| Outcome | Probability | Yes Bid | Yes Ask | 24h Change | Volume | |
|---|---|---|---|---|---|---|
| J.D. Vance | 0% | 0¢ | 0¢ | — | $0 | Trade → |
| Donald J. Trump | 0% | 0¢ | 0¢ | — | $0 | Trade → |
| Donald J. Trump Jr. | 0% | 0¢ | 0¢ | — | $0 | Trade → |
| Tulsi Gabbard | 0% | 0¢ | 0¢ | — | $0 | Trade → |
| Ron DeSantis | 0% | 0¢ | 0¢ | — | $0 | Trade → |
| Vivek Ramaswamy | 0% | 0¢ | 0¢ | — | $0 | Trade → |
| Marco Rubio | 0% | 0¢ | 0¢ | — | $0 | Trade → |
| Glenn Youngkin | 0% | 0¢ | 0¢ | — | $0 | Trade → |
| Nikki Haley | 0% | 0¢ | 0¢ | — | $0 | Trade → |
| Robert F. Kennedy Jr. | 0% | 0¢ | 0¢ | — | $0 | Trade → |
| Sarah Huckabee Sanders | 0% | 0¢ | 0¢ | — | $0 | Trade → |
| Greg Abbott | 0% | 0¢ | 0¢ | — | $0 | Trade → |
| Elon Musk | 0% | 0¢ | 0¢ | — | $0 | Trade → |
| Brian Kemp | 0% | 0¢ | 0¢ | — | $0 | Trade → |
| Matt Gaetz | 0% | 0¢ | 0¢ | — | $0 | Trade → |
| Byron Donalds | 0% | 0¢ | 0¢ | — | $0 | Trade → |
| Elise Stefanik | 0% | 0¢ | 0¢ | — | $0 | Trade → |
| Josh Hawley | 0% | 0¢ | 0¢ | — | $0 | Trade → |
| Rand Paul | 0% | 0¢ | 0¢ | — | $0 | Trade → |
| Ted Cruz | 0% | 0¢ | 0¢ | — | $0 | Trade → |
| Katie Britt | 0% | 0¢ | 0¢ | — | $0 | Trade → |
| John Thune | 0% | 0¢ | 0¢ | — | $0 | Trade → |
| Tucker Carlson | 0% | 0¢ | 0¢ | — | $0 | Trade → |
| Steve Bannon | 0% | 0¢ | 0¢ | — | $0 | Trade → |
| Marjorie Taylor Greene | 0% | 0¢ | 0¢ | — | $0 | Trade → |
| Erika Kirk | 0% | 0¢ | 0¢ | — | $0 | Trade → |
| Pete Hegseth | 0% | 0¢ | 0¢ | — | $0 | Trade → |
| Jared Kushner | 0% | 0¢ | 0¢ | — | $0 | Trade → |
| Thomas Massie | 0% | 0¢ | 0¢ | — | $0 | Trade → |
This market lists named outcomes for who will run for the 2028 Republican presidential nomination and aggregates trader expectations about which individuals will enter the race. It matters because market prices synthesize public signals and insider information about entry decisions before formal campaigns are fully launched.
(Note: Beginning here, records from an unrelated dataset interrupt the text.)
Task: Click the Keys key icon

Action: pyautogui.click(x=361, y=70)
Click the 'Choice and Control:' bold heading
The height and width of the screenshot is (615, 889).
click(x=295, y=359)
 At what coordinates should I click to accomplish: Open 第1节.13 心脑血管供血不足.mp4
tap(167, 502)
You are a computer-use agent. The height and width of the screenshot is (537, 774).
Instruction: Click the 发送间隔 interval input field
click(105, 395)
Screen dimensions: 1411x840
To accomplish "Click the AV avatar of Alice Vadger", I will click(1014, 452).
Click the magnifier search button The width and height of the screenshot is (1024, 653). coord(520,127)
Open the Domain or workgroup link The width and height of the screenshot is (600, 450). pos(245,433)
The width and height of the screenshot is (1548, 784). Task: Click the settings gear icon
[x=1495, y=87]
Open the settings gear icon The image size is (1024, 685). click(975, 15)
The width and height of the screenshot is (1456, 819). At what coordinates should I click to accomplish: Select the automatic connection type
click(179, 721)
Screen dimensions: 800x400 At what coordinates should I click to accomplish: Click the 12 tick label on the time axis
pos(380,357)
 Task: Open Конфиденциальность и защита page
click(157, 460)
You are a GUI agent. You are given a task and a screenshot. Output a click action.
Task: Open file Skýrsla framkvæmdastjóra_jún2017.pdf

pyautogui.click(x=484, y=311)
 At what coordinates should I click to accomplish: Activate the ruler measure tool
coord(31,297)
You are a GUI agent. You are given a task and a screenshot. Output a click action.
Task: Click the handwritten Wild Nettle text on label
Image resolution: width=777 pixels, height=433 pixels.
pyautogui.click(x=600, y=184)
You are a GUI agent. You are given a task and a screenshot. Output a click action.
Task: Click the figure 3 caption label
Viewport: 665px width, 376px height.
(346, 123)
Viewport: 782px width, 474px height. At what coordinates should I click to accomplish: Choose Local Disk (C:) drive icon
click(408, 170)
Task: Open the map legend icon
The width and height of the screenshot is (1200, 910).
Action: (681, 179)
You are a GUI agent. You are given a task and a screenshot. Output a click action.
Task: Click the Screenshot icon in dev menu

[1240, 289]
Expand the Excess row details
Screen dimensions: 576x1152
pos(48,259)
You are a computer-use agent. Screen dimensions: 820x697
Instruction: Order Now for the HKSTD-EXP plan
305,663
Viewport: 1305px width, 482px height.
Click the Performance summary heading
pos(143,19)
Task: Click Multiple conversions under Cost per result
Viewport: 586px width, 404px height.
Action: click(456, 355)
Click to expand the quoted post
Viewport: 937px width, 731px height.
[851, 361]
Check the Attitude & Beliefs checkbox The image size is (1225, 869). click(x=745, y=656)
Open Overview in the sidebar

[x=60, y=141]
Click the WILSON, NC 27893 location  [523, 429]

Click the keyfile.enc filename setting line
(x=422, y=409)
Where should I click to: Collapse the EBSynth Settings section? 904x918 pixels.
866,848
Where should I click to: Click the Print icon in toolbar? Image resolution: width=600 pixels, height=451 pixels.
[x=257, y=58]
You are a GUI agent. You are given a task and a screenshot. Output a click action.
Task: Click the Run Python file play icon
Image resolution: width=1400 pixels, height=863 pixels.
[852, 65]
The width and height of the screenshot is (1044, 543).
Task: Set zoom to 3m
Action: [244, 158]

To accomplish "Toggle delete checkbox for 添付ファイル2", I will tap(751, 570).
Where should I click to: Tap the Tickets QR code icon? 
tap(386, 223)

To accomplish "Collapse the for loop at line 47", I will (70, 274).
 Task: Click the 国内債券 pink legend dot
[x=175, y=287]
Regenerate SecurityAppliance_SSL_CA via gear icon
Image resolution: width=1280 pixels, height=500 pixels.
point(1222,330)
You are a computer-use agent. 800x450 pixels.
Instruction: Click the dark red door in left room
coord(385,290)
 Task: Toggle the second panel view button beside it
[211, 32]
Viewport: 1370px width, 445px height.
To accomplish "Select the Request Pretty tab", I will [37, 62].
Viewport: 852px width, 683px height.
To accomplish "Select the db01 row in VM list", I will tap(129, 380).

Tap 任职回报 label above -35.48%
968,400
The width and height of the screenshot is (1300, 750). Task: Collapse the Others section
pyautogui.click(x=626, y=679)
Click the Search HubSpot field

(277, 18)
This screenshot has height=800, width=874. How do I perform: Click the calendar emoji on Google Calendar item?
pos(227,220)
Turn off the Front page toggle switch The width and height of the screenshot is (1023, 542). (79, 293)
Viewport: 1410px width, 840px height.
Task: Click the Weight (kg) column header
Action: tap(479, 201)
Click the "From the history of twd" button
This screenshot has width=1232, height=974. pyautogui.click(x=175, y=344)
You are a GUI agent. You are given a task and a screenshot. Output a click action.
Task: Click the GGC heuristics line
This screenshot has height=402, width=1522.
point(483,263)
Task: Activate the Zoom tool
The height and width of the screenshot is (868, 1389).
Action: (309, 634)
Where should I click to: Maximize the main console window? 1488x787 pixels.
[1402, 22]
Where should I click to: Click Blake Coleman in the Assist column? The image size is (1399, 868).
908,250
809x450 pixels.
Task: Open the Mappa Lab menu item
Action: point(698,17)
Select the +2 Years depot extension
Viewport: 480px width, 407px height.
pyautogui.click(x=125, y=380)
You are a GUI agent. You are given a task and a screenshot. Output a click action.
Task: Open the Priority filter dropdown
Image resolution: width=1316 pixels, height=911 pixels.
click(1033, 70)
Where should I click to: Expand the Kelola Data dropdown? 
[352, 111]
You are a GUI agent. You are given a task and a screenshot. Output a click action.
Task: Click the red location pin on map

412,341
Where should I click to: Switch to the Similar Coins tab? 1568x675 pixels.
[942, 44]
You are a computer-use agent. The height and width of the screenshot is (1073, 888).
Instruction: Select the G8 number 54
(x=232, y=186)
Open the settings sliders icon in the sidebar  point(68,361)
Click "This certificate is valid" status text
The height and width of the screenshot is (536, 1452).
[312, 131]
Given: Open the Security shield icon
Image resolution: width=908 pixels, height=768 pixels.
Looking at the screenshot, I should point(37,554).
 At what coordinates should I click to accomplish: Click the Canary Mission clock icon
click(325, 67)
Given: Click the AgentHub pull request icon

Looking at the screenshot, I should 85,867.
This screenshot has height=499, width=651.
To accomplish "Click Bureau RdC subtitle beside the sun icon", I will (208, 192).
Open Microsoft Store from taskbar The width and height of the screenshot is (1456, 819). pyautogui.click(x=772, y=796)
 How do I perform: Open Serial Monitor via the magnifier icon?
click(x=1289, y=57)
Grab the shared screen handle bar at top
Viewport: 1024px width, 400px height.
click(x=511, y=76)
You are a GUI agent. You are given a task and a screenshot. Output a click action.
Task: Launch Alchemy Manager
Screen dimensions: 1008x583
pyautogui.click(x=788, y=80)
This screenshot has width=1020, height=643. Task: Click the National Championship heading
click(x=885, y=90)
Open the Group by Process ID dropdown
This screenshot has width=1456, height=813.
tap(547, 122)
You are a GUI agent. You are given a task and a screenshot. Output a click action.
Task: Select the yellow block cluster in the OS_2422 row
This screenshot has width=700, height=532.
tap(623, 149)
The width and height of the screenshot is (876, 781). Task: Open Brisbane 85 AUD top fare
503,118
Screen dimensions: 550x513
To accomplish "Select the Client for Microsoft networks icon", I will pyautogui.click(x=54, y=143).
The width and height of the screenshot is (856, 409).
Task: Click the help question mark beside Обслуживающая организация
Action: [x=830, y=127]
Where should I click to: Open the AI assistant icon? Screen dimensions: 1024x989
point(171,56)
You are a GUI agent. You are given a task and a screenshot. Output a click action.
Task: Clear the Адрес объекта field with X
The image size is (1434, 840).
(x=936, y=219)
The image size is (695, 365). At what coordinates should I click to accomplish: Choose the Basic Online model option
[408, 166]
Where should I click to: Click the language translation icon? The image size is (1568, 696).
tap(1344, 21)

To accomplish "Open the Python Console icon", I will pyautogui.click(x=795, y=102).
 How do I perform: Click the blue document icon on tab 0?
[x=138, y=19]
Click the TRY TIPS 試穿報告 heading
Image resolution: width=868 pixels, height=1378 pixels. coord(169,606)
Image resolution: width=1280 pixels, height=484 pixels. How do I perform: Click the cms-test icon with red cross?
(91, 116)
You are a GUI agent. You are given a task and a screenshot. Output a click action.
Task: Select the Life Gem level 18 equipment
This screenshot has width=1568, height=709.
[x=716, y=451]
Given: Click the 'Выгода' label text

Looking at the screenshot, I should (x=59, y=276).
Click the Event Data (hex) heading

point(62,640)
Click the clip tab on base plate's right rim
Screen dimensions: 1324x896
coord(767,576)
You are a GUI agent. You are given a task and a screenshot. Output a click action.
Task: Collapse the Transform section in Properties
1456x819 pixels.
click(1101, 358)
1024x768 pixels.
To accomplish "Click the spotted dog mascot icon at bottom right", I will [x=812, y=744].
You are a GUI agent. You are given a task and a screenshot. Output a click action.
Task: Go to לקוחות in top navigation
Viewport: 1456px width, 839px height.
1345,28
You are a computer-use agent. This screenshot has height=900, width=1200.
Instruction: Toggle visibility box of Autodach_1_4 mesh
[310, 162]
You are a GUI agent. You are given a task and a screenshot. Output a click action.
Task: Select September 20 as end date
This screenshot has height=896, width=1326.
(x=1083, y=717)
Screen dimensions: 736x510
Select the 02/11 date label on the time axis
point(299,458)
Background: candidate fields for presidential nominations evolve over years, shaped by incumbency status, midterm and statewide results, fundraising strength, and political events; this market (hosted on KALSHI) currently contains 29 listed outcomes and has seen active trading. Historically, prospective candidates test support, build organizations, and stagger formal announcements; that process and its public signals drive market activity.
How to interpret market odds: market prices reflect the collective judgement of traders and update as new information arrives; they are a real-time indicator of perceived likelihoods and momentum but should be read alongside fundamentals like fundraising, endorsements, and organizational capacity.
The market close date is listed as TBD; KALSHI will set a closing/resolution timeline according to the contract’s rules and will update the market page when a closing date or resolution condition is established.
Resolution depends on the contract text on the market page—typically it requires an official campaign filing or a public declaration meeting the platform’s stated criteria; check the market’s description for the precise definition used to determine winners.
Platform policy varies: exchanges may add outcomes or create new markets rather than altering settled outcome lists; any additions or changes would be announced on the KALSHI market page and in platform notices—monitor those for updates.
Such events often prompt rapid repricing as traders incorporate fresh information about electability, legal risk, or momentum; sudden developments can both prompt entries into the race and deter potential candidates.
Useful patterns include: incumbents often deter challengers; top-tier candidates typically announce 12–24 months before primaries; early state performance and fundraising are strong predictors of viability; many announced exploratory efforts never become full campaigns.